We want to be a $20 million plus business in the next couple of years. Then a long-term aim of reaching $30 to $50 million in turnover. We will grow the strength of our market, it’s about how you grade yourself and support your channel and bringing new technologies to market. We will be executing in new areas, but with the same business model. The fact people ask us for the networking infrastructure because we are doing the security infrastructure, because they go hand-in-hand, and this is bringing bigger deals to the table.”

Whitegold’s headcount has reached 13 now and the firm is looking to open offices in Queensland soon and possibly ACT within six month’s time. The firm already has offices in Sydney and Melbourne, which are both set to see their staff figures swell.

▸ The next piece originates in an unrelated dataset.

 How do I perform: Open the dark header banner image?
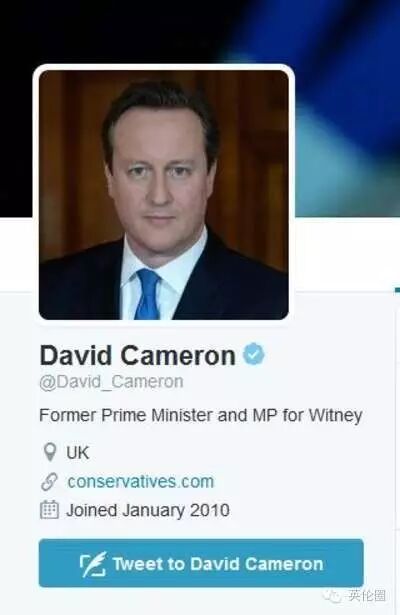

“We will move into storage this year. I’m thinking about having a separate business unit for that,” he said. “We are going to be working with a vendor that takes a very different approach to storage. We will be competing will all the big guys, such as the
NetApps and the EMCs, but it is a very different type of technology.”

Whitehand said the firm will also start to operate in the wireless infrastructure space, while expanding in security compliance and networking management with a new vendor.

“In terms of what we have got now, our mainstays are still WatchGuard, Fortinet and Barracuda. We will be continuing doing what we are doing and diversifying, too. There will be more consolidation in the distribution market. Most of the businesses our size have an exit strategy, so they know if they are either going to forge ahead and try to become one of the big guys. You are never going to become a broad-based distributor overnight.

We are doing nicely as we are and looking to the future thinking: ‘it would be nice to have a choice’. If we are doing well, why would we sell? However if we did get it to the point where we could get a really good return, then maybe we would,” concluded Whitehand.